Dann gibt es da noch diese von Finexis in Dschibuti gegründete Bank. Der Direktor Christian Denizon bezieht seinen chinesischen Geschäftspartner in einer E-Mail mit ein, in der er sich aufregt, nachdem Golden Partner sich weigert, eine Rechnung zu begleichen : „ Wir eröffnen für ihn ein Büro in Hongkong, ich habe ihm eine Bank in Dschibuti gegründet […] also baut er nach und nach sein weltweites Netzwerk auf…“. Dieses Institut, an dem Golden Partner schließlich das Interesse verliert, die „Banque Nchi“, wird in den „Dubai Papers“ und insbesondere in einem Artikel des „Nouvel Obs“ erwähnt. Einer ihrer Initiatoren und Gründer, Alexei Korotaev, wird dort als Geschäftsmann dargestellt, der Igor Setschin, dem Vorsitzenden des Ölkonzerns Rosneft und ehemaligen Vizepräsidenten Russlands, nahesteht. (Er wurde zudem festgenommen, weil er einen ungedeckten Scheck ausgestellt hatte, als er gerade dabei war, den Fußballverein Roda in den Niederlanden zu kaufen). Die Bank diente insbesondere dazu, Investoren in einem luxemburgischen Fonds zu verschleiern. Finexis hielt 49 Prozent der Anteile an der Nchi-Bank. Nach Kenntnis der CSSF wurde diese „von Luxemburg aus gesteuert“.

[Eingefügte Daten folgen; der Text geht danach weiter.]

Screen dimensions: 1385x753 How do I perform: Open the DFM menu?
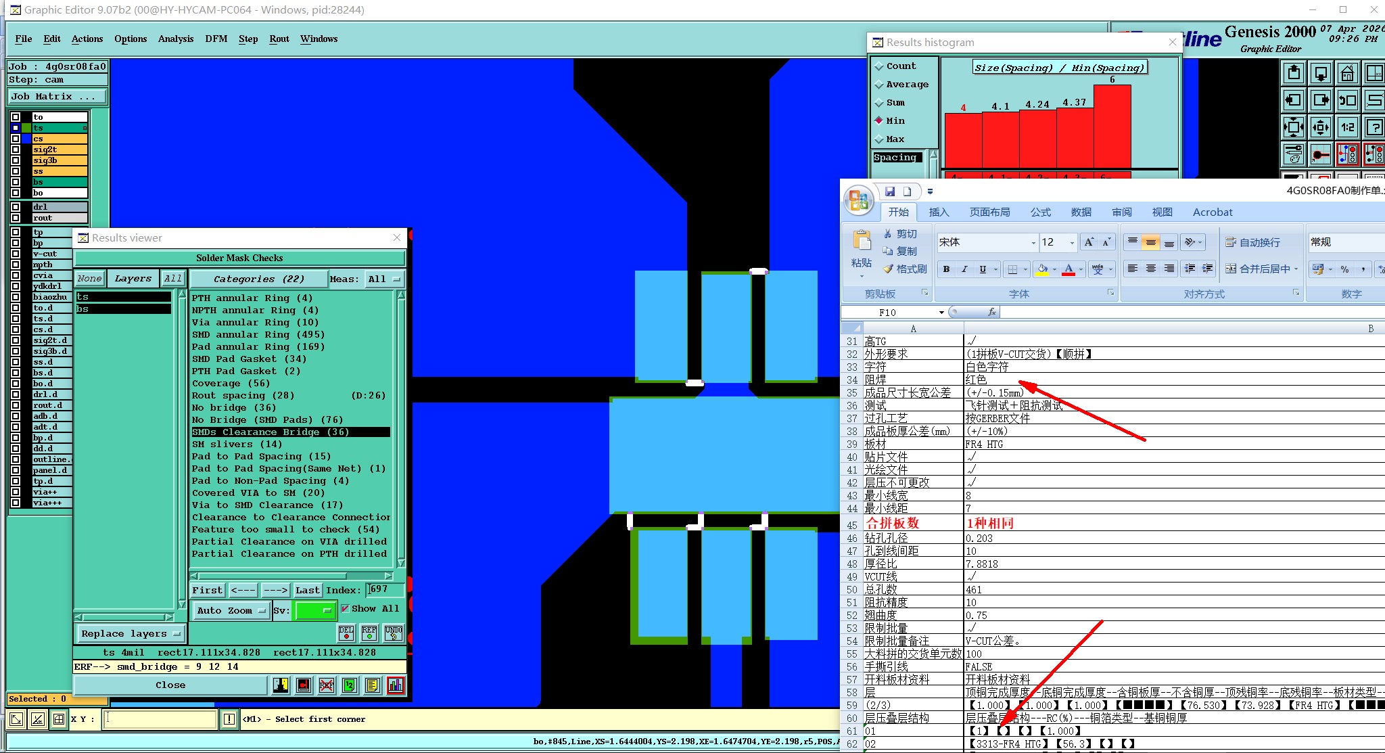(x=216, y=39)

Im Austausch mit der Aufsichtsbehörde räumt Finexis Fehler in der Unternehmensführung ein, die insbesondere auf Arbeitsüberlastung, fehlende Ressourcen und Personalprobleme zurückzuführen sind. Im Mai versicherte der Hauptaktionär und ehemalige Geschäftsführer Christian Denizon gegenüber der Landeszeitung: „&Es wurden keine Geldwäscheaktivitäten festgestellt “. Das KMU versucht so gut es geht, seine Vergangenheit hinter sich zu lassen. Führungskräfte und Mitarbeiter kommen und gehen. Ein Wechsel der Gesellschafter wird derzeit diskutiert.

Die betreffende Panc

Die von der CSSF verhängte Geldbuße erfolgt im Rahmen eines außergerichtlichen Verwaltungsverfahrens (Panc), bei dem die Aufsichtsbehörde allein befugt ist, Verstöße gegen Gesetze oder Verwaltungsvorschriften zu untersuchen, zu verfolgen und zu ahnden. In einem Gerichtsverfahren erhebt die Staatsanwaltschaft Anklage, der Richter führt die Ermittlungen durch und das Gericht (das vom Sitz der Behörde unabhängig ist) fällt das Urteil. Im Übrigen wird das Panc, wie es in Luxemburg für den Finanzsektor geregelt ist, regelmäßig wegen der der Anklage zur Verfügung gestellten Mittel kritisiert, während die Verteidigung nur über zu wenige verfügt (d’Land, 8.11.2019). Gemäß der geltenden Politik verfügt die Aufsichtsbehörde über einen großen Ermessensspielraum hinsichtlich der Häufigkeit oder der Schwere der Sanktionen sowie der durchgeführten Kontrollen. Es liegen keine öffentlichen Informationen vor, anhand derer eine Vorzugsbehandlung des einen oder anderen Instituts beurteilt werden könnte. Fest steht jedenfalls, dass die CSSF noch nie so viele Sanktionen verhängt hat wie unter der Leitung von Claude Marx, der seit 2015 im Amt ist. Eine Feststellung, die im allgemeinen Kontext einer Verschärfung der Auflagen (durch Richtlinien und ein deutlich strengeres Sanktionssystem) gegenüber den Banken zu sehen ist, die seit Ende 2014 letztlich von der Europäischen Zentralbank beaufsichtigt werden, welche wenig Wert auf marktbezogene Erwägungen legt (wie etwa eine mögliche Toleranz gegenüber einem systemrelevanten Akteur).